Category Archives: Student/Postdoc Blog

by Xianmin Hu

I have been in Edmonton for almost ten years (PhD study and then postdoc of University of Alberta). When I tell people I am studying (physical) oceanography, they always laugh at me. I wish I had a perfect answer when they ask me “Why are you studying the ocean here? There is no ocean in Edmonton.” Physical Oceanography sounds strange to most, so I always “hide” the physical part in the name.

Well, there are too many things I can’t explain to them well enough. I count myself as an oceanographer but I don’t swim. Actually I prefer to move upward as I do climbing …. My friends joked that that I am preparing for the sea level changes. We know the sea level changes slowly, so one step higher might be the most efficient way (selfish though) to step away from the sea level rising problem.

DATA SECTION>
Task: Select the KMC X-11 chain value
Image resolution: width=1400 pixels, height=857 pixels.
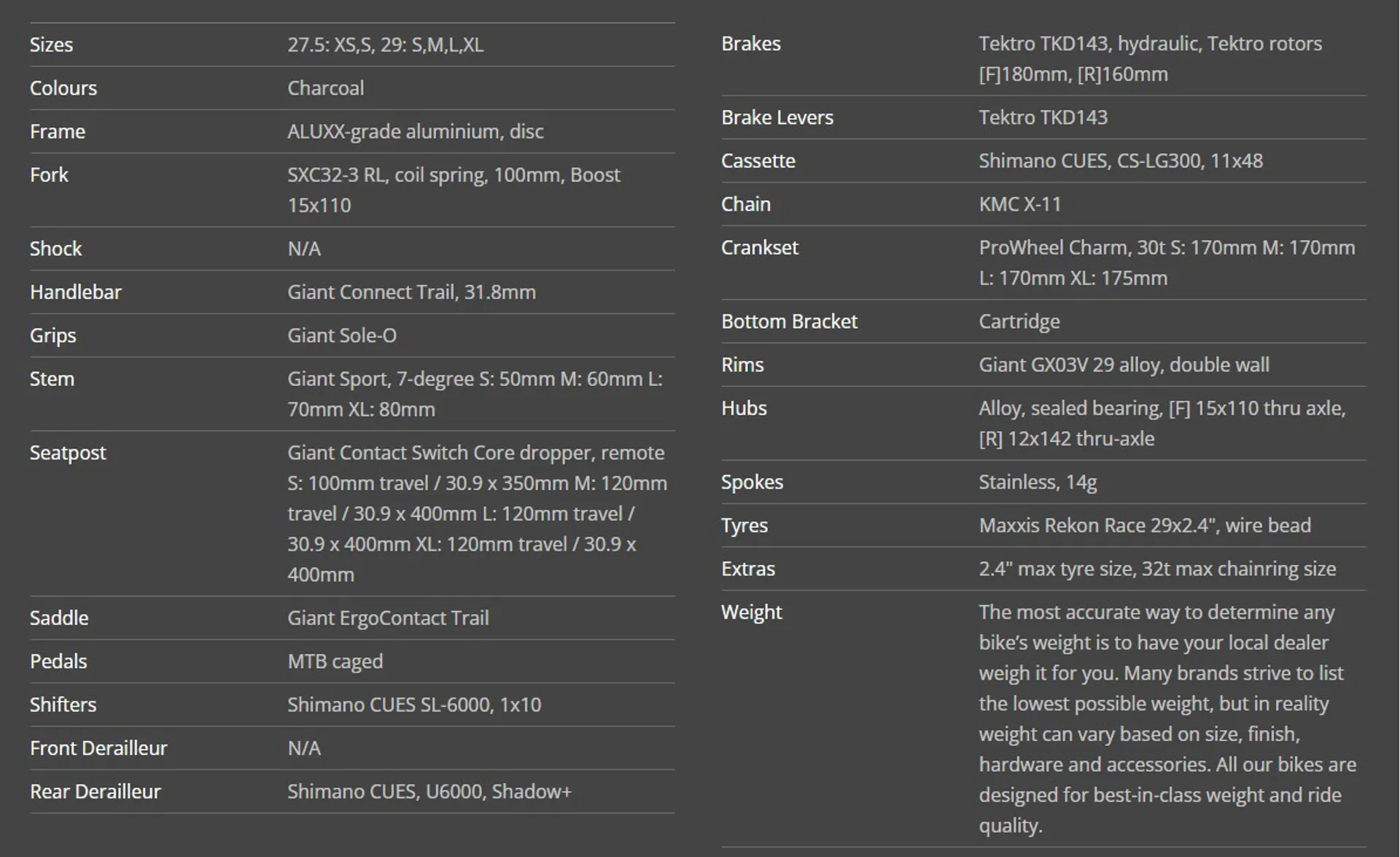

EXERCISE REQUIREMENTS>
Quote everything in the blog post from "I have been" down to "level rising problem.".

EXERCISE OUTPUT>
I have been in Edmonton for almost ten years (PhD study and then postdoc of University of Alberta). When I tell people I am studying (physical) oceanography, they always laugh at me. I wish I had a perfect answer when they ask me “Why are you studying the ocean here? There is no ocean in Edmonton.” Physical Oceanography sounds strange to most, so I always “hide” the physical part in the name.

Well, there are too many things I can’t explain to them well enough. I count myself as an oceanographer but I don’t swim. Actually I prefer to move upward as I do climbing …. My friends joked that that I am preparing for the sea level changes. We know the sea level changes slowly, so one step higher might be the most efficient way (selfish though) to step away from the sea level rising problem.